Click here to watch Obama's speech.
Writing letters to the president is usually reserved for in-class assignments, but not for Destiny Wheeler.
Wheeler, 16, a junior at Flowery Branch High School, took some time one weekend in September to write President Barack Obama and tell him what she thought about his jobs bill.
"I've been listening to what's happening in education. There's so much going on, and if people could just compromise we could get something good done," she said. "I said there's not a lot of good stuff going on with education ... but with this jobs bill it will improve schools and help modernize them."
Obama used Wheeler's letter, along with remarks from other constituents, in his weekly address Saturday to help persuade Congress to pass the jobs bill.
"Destiny Wheeler is a 16-year-old from Georgia who wants to go to college. She wrote to me saying, ‘Nowadays it is hard to see myself pushing forward and putting my family in a better position, especially since the economy is rough and my starting situation is so poor. Yet, the American Jobs Act gives me hope that I might start to receive a better education, that one day job opportunities will be open for me to grasp, and that one day my personal American Dream will be reached,'" he said. "Destiny needs us to pass this jobs bill."
Wheeler found out she would be mentioned on a White House website Friday, but it wasn't until she was searching the Web over the weekend that she noticed the speech with her name in it.
"From what I hear, (the bill is) going to give money to help schools get more technology and computers," Wheeler said. "Many classrooms don't have computers or if they do, they just have one. It's kind of sad. Certain areas will be able to get the funding they need to get themselves a better education."

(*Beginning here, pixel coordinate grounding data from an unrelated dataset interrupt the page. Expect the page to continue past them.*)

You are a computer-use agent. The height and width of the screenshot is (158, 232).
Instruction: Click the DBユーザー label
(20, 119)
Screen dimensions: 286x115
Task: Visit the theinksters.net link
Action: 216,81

The jobs bill has several key tenets: a 3.1 percent payroll tax cut for all businesses, legislation and regulation to help small businesses work better with government and expand, having servicemen and women leave the military career-ready, and preventing teacher layoffs and investing in infrastructure, to name a few.
But the component Wheeler was concerned with was modernizing at least 35,000 of the country's public schools.

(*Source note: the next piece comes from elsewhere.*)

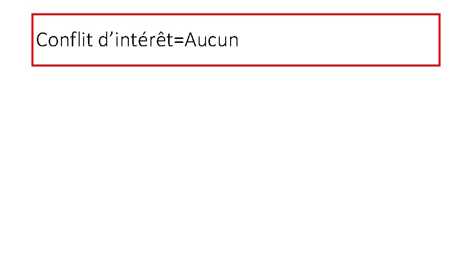Click the letter 'C' starting the title

42,40
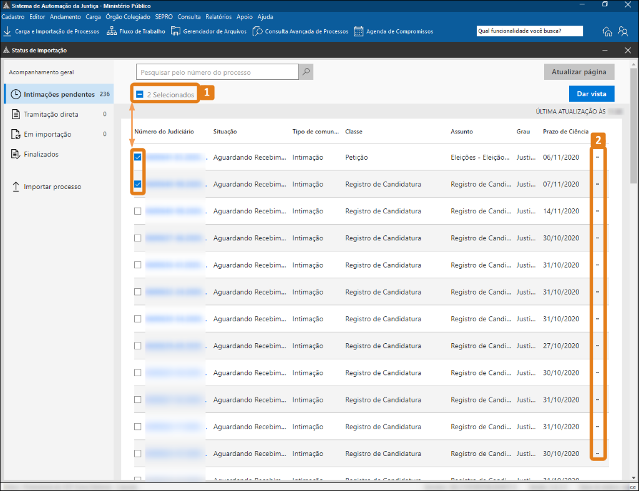Viewport: 639px width, 491px height.
Task: Open Carga e Importação de Processos tool
Action: [51, 31]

"The accumulated backlog of deferred maintenance and repair amounts to at least $270 billion. Schools spend over $6 billion annually on their energy bills," the American Jobs Act states. "For children in the nation's poorest districts, these deferred projects too often mean overcrowded schools with crumbling ceilings and a lack of the basic wiring infrastructure needed for computers, projectors and other technology."
The bill says $30 billion will be invested in modernizing schools with repairs and renovations, energy efficiency upgrades and equipping community colleges to train a modern workforce. Much of the funds will be directed to schools in high-need districts, such as those in rural areas.
Wheeler is in support of the bill passing.
"This is about Destiny Wheeler and Alice Johnson. It's about Cathleen Dixon's children, and the Fabers' family business," Obama said in his speech. "These are the people who need a win, and I will be fighting for this jobs bill every day on their behalf."